In januari 2006 verbood de Environmental Protection Agency (EPA) de productie van airconditioningsystemen die een Seasonal Energy Efficiency Ratio (SEER) van 13 niet konden halen. Tot dan toe was R22 het meest gebruikte koudemiddel. R22 kan echter niet voldoen aan de 13 SEER-standaard. Veel AC-systemen gebruiken tegenwoordig een koelmiddel dat bekend staat als R-410A.
De koelmiddelen zijn zeer verschillend, niet alleen in samenstelling, maar ook in de processen die worden gebruikt om het systeem te vullen. Het gereedschap dat nodig is voor het opladen van een systeem met R-410A verschilt van het gereedschap dat wordt gebruikt voor het opladen met R22.
Voor de toepassing van dit artikel gaan we ervan uit dat er geen lekken zijn in het R-410A-systeem. Als een systeem lekt, moet het worden gerepareerd voordat het wordt opgeladen.
Inspecteer de spoelen, ventilatorwielen en het toerental van de ventilatormotor om er zeker van te zijn dat ze goed werken. Gebruik de temperatuurstijgingsmethode (CFM = KW (Volt X Ampère) X 3,413 gedeeld door (Tempstijging X 1,08)), controleer de luchtstroom. Bevestig met behulp van de specificatiebladen van de fabrikant de drukval over de spoelen. De luchtstroommeting wordt gebruikt om de verdamperbelasting te vinden, dus deze moet nauwkeurig zijn.

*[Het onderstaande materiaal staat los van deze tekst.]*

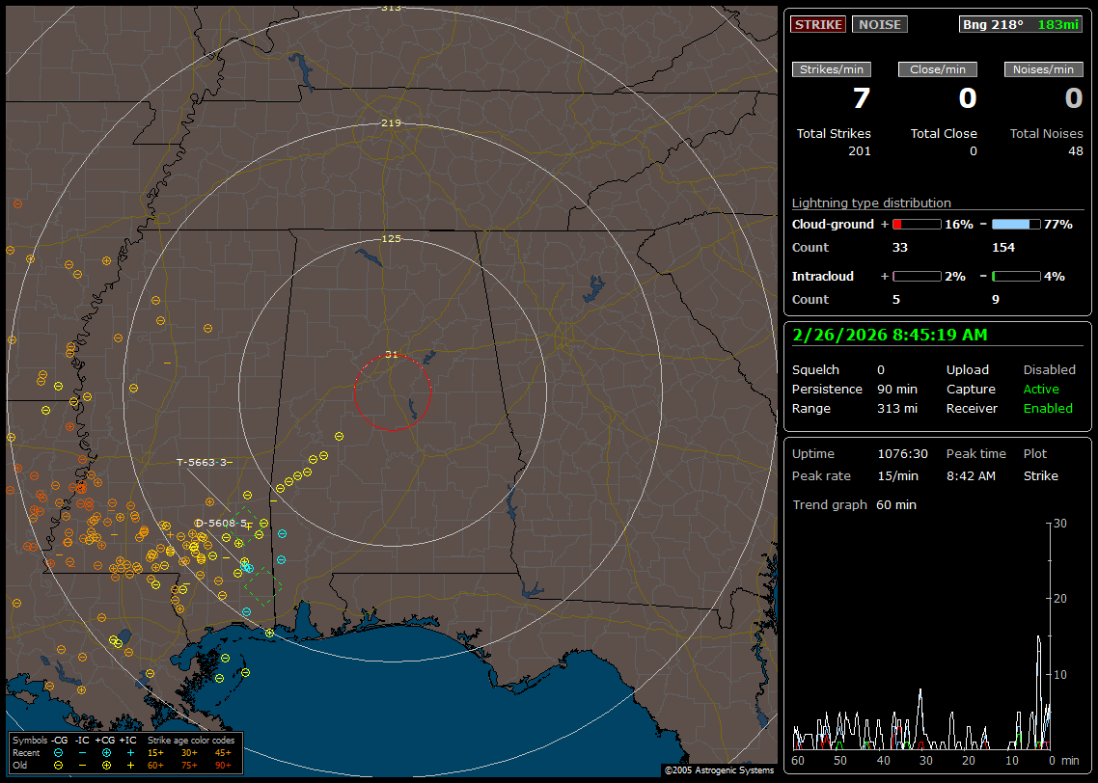This screenshot has height=783, width=1098.
Task: Select the red dashed circle at map center
Action: point(392,392)
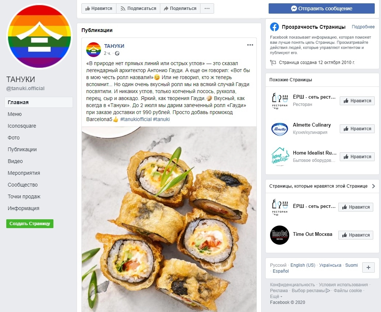Open the ЁРШ restaurant logo in Similar Pages
Viewport: 381px width, 312px height.
pyautogui.click(x=280, y=100)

Controleer de bedrijfsdrukken van het systeem. Sluit de slangen van de manometer aan op de drukkranen op de vloeistof- en zuigservicekleppen. Servicekleplocaties zijn overal in de buitenkast te vinden, maar over het algemeen bevinden ze zich in de buurt van de spoel.

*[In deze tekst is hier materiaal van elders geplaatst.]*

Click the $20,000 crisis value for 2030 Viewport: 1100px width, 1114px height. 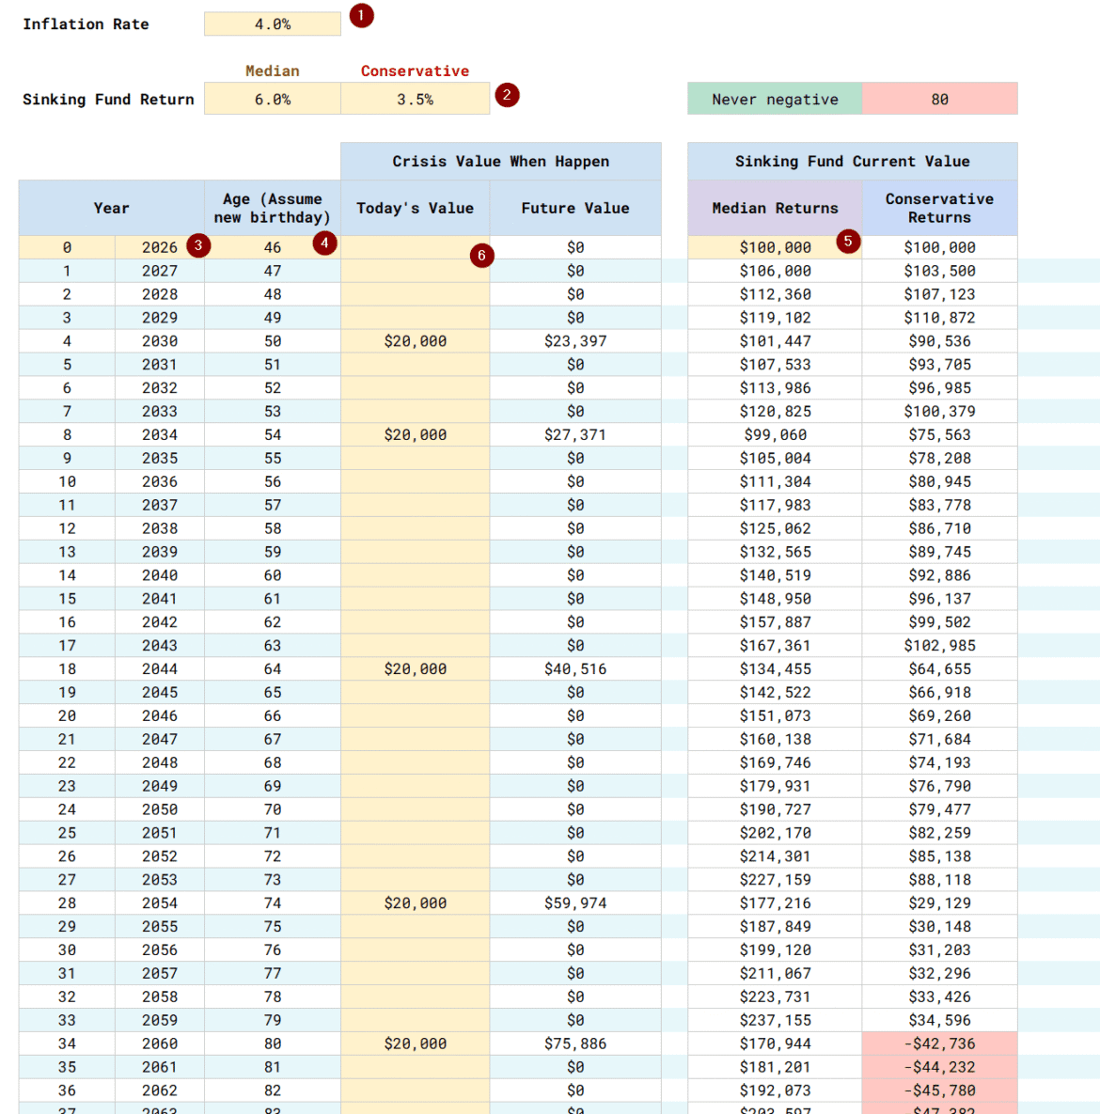[x=415, y=340]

Meet de drogeboltemperatuur door een thermometer te plaatsen waar lucht naar de binnenunit in het retourkanaal gaat. Wikkel de thermometerbol in een natte doek en meet vervolgens de natteboltemperatuur op dezelfde manier als de drogebolmeting en noteer de resultaten. Dit is een belangrijke stap omdat het de verdamperbelasting vindt die een belangrijk effect heeft op de systeemdruk.
Meet de temperatuur van de vloeistofleiding om de onderkoeling te bepalen. Gebruik een vloeistofleidingthermometer met een sonde die stevig aan de leiding kan worden bevestigd. Plaats het hulpstuk ongeveer 15 cm van de vloeistofserviceklep. Schrijf de meetresultaten op.
Sluit de slangen van uw spruitstukmanometer aan op de drukkranen op de vloeistof- en zuigservicekleppen. Meet en noteer de vloeistof- en zuigdruk. Meet de hoge zijdruk bij de drukkraan van de serviceklep voor de vloeistofleiding. Gebruik een drukconversietabel om de hoge zijdruk te veranderen in verzadigde temperatuur. Trek de vloeistofleidingtemperatuur af van de verzadigingstemperatuur van het R-410A-koelmiddel in de condensor om de onderkoelingswaarde te berekenen. Zoek op het gegevensblad van de fabrikant de juiste werkdrukken voor de gevonden omstandigheden voor de gemeten lucht. Kijk ook op het blad voor de benodigde onderkoelniveaus.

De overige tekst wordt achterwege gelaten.